- _EXERCISE BRIEF_
Copy the following material verbatim, line for line.

- _INPUT MATERIAL_
◇ ◇ ◇
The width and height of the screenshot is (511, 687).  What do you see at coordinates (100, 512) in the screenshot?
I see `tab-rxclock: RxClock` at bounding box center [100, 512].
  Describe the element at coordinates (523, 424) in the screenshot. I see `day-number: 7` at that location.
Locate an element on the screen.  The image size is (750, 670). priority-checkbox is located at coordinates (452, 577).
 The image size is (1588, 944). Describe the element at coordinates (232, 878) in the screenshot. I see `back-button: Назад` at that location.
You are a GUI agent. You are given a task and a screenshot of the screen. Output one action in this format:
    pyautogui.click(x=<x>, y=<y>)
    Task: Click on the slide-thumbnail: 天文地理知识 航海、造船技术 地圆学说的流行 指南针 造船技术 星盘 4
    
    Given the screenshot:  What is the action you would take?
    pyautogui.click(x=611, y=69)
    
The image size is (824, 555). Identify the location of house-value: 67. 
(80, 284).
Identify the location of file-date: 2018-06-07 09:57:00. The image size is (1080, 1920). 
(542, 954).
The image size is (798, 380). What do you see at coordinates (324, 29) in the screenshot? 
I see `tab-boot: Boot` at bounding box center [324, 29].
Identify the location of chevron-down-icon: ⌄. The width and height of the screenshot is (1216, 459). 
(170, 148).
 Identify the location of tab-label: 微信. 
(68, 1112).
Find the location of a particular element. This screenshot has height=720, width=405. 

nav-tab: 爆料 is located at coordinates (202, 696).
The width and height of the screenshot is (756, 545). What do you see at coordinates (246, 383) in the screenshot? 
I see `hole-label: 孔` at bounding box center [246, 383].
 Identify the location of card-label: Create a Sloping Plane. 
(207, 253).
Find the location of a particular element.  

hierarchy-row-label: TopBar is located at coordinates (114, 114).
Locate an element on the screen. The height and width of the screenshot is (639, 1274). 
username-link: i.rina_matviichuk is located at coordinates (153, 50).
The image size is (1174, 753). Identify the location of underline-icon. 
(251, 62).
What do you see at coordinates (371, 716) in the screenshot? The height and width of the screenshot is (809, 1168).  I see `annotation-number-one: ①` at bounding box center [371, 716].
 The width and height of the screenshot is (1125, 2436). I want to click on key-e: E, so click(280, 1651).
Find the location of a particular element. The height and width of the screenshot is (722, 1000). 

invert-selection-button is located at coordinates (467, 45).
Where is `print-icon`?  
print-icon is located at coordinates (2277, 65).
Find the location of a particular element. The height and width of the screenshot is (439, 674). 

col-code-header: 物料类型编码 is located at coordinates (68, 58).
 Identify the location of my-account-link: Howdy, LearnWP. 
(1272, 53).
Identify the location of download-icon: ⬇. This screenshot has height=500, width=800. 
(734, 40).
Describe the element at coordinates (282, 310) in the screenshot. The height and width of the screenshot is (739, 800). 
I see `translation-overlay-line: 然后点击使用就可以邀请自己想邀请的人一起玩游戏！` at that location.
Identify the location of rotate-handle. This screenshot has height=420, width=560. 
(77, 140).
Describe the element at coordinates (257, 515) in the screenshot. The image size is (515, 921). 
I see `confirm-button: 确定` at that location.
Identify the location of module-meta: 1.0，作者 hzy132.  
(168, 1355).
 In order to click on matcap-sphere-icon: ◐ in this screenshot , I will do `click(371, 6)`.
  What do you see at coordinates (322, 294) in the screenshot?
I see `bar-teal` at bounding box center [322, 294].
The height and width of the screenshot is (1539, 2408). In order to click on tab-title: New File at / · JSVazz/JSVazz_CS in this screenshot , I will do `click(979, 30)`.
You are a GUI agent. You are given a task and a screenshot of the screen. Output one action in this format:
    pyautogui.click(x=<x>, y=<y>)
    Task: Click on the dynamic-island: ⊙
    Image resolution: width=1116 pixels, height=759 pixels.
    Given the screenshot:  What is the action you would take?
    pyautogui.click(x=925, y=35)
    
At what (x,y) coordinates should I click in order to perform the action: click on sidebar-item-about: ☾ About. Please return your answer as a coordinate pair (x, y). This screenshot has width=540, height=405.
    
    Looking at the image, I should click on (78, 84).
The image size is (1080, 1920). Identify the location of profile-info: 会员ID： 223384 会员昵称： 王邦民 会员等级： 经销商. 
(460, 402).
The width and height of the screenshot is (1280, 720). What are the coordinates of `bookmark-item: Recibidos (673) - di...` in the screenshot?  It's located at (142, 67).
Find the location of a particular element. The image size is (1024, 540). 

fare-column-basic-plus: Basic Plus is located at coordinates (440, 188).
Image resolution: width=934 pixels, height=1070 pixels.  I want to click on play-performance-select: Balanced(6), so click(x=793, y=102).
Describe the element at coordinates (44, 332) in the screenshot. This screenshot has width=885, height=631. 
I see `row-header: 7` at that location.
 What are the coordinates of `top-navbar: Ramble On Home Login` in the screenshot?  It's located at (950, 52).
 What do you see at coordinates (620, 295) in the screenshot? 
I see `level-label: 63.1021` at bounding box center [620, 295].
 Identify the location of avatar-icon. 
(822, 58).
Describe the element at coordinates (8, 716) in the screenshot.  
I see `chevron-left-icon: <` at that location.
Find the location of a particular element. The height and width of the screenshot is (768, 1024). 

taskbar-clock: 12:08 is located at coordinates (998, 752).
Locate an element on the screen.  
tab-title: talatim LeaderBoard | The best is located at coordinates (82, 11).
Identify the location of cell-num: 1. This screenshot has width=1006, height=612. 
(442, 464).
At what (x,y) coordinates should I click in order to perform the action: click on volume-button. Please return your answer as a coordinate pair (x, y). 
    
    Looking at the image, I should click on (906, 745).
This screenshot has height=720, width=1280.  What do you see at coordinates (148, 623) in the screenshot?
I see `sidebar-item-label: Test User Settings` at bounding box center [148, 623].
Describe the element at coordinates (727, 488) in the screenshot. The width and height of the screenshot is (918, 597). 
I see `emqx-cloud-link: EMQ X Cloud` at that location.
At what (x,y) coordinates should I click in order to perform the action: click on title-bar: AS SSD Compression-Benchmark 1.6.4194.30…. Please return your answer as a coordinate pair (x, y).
◇ ◇ ◇
- _SOLUTION FOR THIS TASK_
The width and height of the screenshot is (511, 687).  What do you see at coordinates (100, 512) in the screenshot?
I see `tab-rxclock: RxClock` at bounding box center [100, 512].
  Describe the element at coordinates (523, 424) in the screenshot. I see `day-number: 7` at that location.
Locate an element on the screen.  The image size is (750, 670). priority-checkbox is located at coordinates (452, 577).
 The image size is (1588, 944). Describe the element at coordinates (232, 878) in the screenshot. I see `back-button: Назад` at that location.
You are a GUI agent. You are given a task and a screenshot of the screen. Output one action in this format:
    pyautogui.click(x=<x>, y=<y>)
    Task: Click on the slide-thumbnail: 天文地理知识 航海、造船技术 地圆学说的流行 指南针 造船技术 星盘 4
    
    Given the screenshot:  What is the action you would take?
    pyautogui.click(x=611, y=69)
    
The image size is (824, 555). Identify the location of house-value: 67. 
(80, 284).
Identify the location of file-date: 2018-06-07 09:57:00. The image size is (1080, 1920). 
(542, 954).
The image size is (798, 380). What do you see at coordinates (324, 29) in the screenshot? 
I see `tab-boot: Boot` at bounding box center [324, 29].
Identify the location of chevron-down-icon: ⌄. The width and height of the screenshot is (1216, 459). 
(170, 148).
 Identify the location of tab-label: 微信. 
(68, 1112).
Find the location of a particular element. This screenshot has height=720, width=405. 

nav-tab: 爆料 is located at coordinates (202, 696).
The width and height of the screenshot is (756, 545). What do you see at coordinates (246, 383) in the screenshot? 
I see `hole-label: 孔` at bounding box center [246, 383].
 Identify the location of card-label: Create a Sloping Plane. 
(207, 253).
Find the location of a particular element.  

hierarchy-row-label: TopBar is located at coordinates (114, 114).
Locate an element on the screen. The height and width of the screenshot is (639, 1274). 
username-link: i.rina_matviichuk is located at coordinates (153, 50).
The image size is (1174, 753). Identify the location of underline-icon. 
(251, 62).
What do you see at coordinates (371, 716) in the screenshot? The height and width of the screenshot is (809, 1168).  I see `annotation-number-one: ①` at bounding box center [371, 716].
 The width and height of the screenshot is (1125, 2436). I want to click on key-e: E, so click(280, 1651).
Find the location of a particular element. The height and width of the screenshot is (722, 1000). 

invert-selection-button is located at coordinates (467, 45).
Where is `print-icon`?  
print-icon is located at coordinates (2277, 65).
Find the location of a particular element. The height and width of the screenshot is (439, 674). 

col-code-header: 物料类型编码 is located at coordinates (68, 58).
 Identify the location of my-account-link: Howdy, LearnWP. 
(1272, 53).
Identify the location of download-icon: ⬇. This screenshot has height=500, width=800. 
(734, 40).
Describe the element at coordinates (282, 310) in the screenshot. The height and width of the screenshot is (739, 800). 
I see `translation-overlay-line: 然后点击使用就可以邀请自己想邀请的人一起玩游戏！` at that location.
Identify the location of rotate-handle. This screenshot has height=420, width=560. 
(77, 140).
Describe the element at coordinates (257, 515) in the screenshot. The image size is (515, 921). 
I see `confirm-button: 确定` at that location.
Identify the location of module-meta: 1.0，作者 hzy132.  
(168, 1355).
 In order to click on matcap-sphere-icon: ◐ in this screenshot , I will do `click(371, 6)`.
  What do you see at coordinates (322, 294) in the screenshot?
I see `bar-teal` at bounding box center [322, 294].
The height and width of the screenshot is (1539, 2408). In order to click on tab-title: New File at / · JSVazz/JSVazz_CS in this screenshot , I will do `click(979, 30)`.
You are a GUI agent. You are given a task and a screenshot of the screen. Output one action in this format:
    pyautogui.click(x=<x>, y=<y>)
    Task: Click on the dynamic-island: ⊙
    Image resolution: width=1116 pixels, height=759 pixels.
    Given the screenshot:  What is the action you would take?
    pyautogui.click(x=925, y=35)
    
At what (x,y) coordinates should I click in order to perform the action: click on sidebar-item-about: ☾ About. Please return your answer as a coordinate pair (x, y). This screenshot has width=540, height=405.
    
    Looking at the image, I should click on (78, 84).
The image size is (1080, 1920). Identify the location of profile-info: 会员ID： 223384 会员昵称： 王邦民 会员等级： 经销商. 
(460, 402).
The width and height of the screenshot is (1280, 720). What are the coordinates of `bookmark-item: Recibidos (673) - di...` in the screenshot?  It's located at (142, 67).
Find the location of a particular element. The image size is (1024, 540). 

fare-column-basic-plus: Basic Plus is located at coordinates (440, 188).
Image resolution: width=934 pixels, height=1070 pixels.  I want to click on play-performance-select: Balanced(6), so click(x=793, y=102).
Describe the element at coordinates (44, 332) in the screenshot. This screenshot has width=885, height=631. 
I see `row-header: 7` at that location.
 What are the coordinates of `top-navbar: Ramble On Home Login` in the screenshot?  It's located at (950, 52).
 What do you see at coordinates (620, 295) in the screenshot? 
I see `level-label: 63.1021` at bounding box center [620, 295].
 Identify the location of avatar-icon. 
(822, 58).
Describe the element at coordinates (8, 716) in the screenshot.  
I see `chevron-left-icon: <` at that location.
Find the location of a particular element. The height and width of the screenshot is (768, 1024). 

taskbar-clock: 12:08 is located at coordinates (998, 752).
Locate an element on the screen.  
tab-title: talatim LeaderBoard | The best is located at coordinates (82, 11).
Identify the location of cell-num: 1. This screenshot has width=1006, height=612. 
(442, 464).
At what (x,y) coordinates should I click in order to perform the action: click on volume-button. Please return your answer as a coordinate pair (x, y). 
    
    Looking at the image, I should click on (906, 745).
This screenshot has height=720, width=1280.  What do you see at coordinates (148, 623) in the screenshot?
I see `sidebar-item-label: Test User Settings` at bounding box center [148, 623].
Describe the element at coordinates (727, 488) in the screenshot. The width and height of the screenshot is (918, 597). 
I see `emqx-cloud-link: EMQ X Cloud` at that location.
At what (x,y) coordinates should I click in order to perform the action: click on title-bar: AS SSD Compression-Benchmark 1.6.4194.30…. Please return your answer as a coordinate pair (x, y).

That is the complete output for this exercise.